* Exercise details *
In the records below, render the lines from the one containing "Given: Click the horizontal" through the one containing "point(836,79)" as a Markdown table with the columns "Row" and "Text", giving each line a row number and omitting blank lines.

*** Data extract ***

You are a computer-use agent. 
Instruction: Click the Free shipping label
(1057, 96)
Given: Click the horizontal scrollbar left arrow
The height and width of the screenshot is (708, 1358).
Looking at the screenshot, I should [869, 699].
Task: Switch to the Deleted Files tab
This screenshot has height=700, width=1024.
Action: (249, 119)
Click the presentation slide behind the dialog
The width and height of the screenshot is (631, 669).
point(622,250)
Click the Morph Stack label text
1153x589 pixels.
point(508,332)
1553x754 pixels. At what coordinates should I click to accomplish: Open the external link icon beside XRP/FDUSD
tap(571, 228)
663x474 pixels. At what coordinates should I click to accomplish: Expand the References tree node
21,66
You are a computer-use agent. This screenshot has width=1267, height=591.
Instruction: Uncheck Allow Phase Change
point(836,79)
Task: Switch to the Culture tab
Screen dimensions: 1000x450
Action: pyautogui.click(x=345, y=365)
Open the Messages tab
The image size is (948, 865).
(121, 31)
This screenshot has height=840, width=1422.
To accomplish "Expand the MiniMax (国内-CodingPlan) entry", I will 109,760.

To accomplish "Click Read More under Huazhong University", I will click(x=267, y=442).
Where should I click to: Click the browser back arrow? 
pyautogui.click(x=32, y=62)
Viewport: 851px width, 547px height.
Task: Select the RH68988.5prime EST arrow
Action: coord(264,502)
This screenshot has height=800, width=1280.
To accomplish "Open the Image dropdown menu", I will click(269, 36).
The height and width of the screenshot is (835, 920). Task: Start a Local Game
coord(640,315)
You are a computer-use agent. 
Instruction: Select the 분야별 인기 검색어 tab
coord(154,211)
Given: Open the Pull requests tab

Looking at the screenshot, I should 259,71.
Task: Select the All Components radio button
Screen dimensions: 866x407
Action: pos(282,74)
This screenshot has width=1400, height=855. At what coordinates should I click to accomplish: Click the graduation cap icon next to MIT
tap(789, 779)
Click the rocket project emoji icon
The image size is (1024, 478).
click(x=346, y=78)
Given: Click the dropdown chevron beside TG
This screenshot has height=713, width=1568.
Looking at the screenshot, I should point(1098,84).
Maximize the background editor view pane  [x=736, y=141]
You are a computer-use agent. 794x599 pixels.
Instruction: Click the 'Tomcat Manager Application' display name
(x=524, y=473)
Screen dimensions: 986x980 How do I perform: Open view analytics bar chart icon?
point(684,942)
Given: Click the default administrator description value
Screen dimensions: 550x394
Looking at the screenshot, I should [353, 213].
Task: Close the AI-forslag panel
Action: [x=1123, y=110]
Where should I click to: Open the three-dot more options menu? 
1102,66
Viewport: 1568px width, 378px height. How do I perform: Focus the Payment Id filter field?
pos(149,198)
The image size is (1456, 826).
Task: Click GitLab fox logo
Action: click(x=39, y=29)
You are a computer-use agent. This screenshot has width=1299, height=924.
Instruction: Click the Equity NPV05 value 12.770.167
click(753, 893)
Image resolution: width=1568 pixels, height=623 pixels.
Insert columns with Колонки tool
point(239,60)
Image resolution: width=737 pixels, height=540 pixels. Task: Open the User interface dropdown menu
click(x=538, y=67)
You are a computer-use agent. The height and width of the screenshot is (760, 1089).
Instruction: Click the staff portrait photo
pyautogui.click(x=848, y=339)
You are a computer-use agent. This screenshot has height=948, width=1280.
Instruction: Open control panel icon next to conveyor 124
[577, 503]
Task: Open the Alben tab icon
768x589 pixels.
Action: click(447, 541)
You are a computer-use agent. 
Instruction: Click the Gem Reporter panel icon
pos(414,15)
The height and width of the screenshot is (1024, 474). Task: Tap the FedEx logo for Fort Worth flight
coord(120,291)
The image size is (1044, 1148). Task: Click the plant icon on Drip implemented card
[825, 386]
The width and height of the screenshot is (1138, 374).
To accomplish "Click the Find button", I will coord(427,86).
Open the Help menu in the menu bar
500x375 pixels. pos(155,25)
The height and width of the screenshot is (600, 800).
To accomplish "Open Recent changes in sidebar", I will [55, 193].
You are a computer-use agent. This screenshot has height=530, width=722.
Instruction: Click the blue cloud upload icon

***

* In response *
| Row | Text |
|---|---|
| 1 | Given: Click the horizontal scrollbar left arrow |
| 2 | The height and width of the screenshot is (708, 1358). |
| 3 | Looking at the screenshot, I should [869, 699]. |
| 4 | Task: Switch to the Deleted Files tab |
| 5 | This screenshot has height=700, width=1024. |
| 6 | Action: (249, 119) |
| 7 | Click the presentation slide behind the dialog |
| 8 | The width and height of the screenshot is (631, 669). |
| 9 | point(622,250) |
| 10 | Click the Morph Stack label text |
| 11 | 1153x589 pixels. |
| 12 | point(508,332) |
| 13 | 1553x754 pixels. At what coordinates should I click to accomplish: Open the external link icon beside XRP/FDUSD |
| 14 | tap(571, 228) |
| 15 | 663x474 pixels. At what coordinates should I click to accomplish: Expand the References tree node |
| 16 | 21,66 |
| 17 | You are a computer-use agent. This screenshot has width=1267, height=591. |
| 18 | Instruction: Uncheck Allow Phase Change |
| 19 | point(836,79) |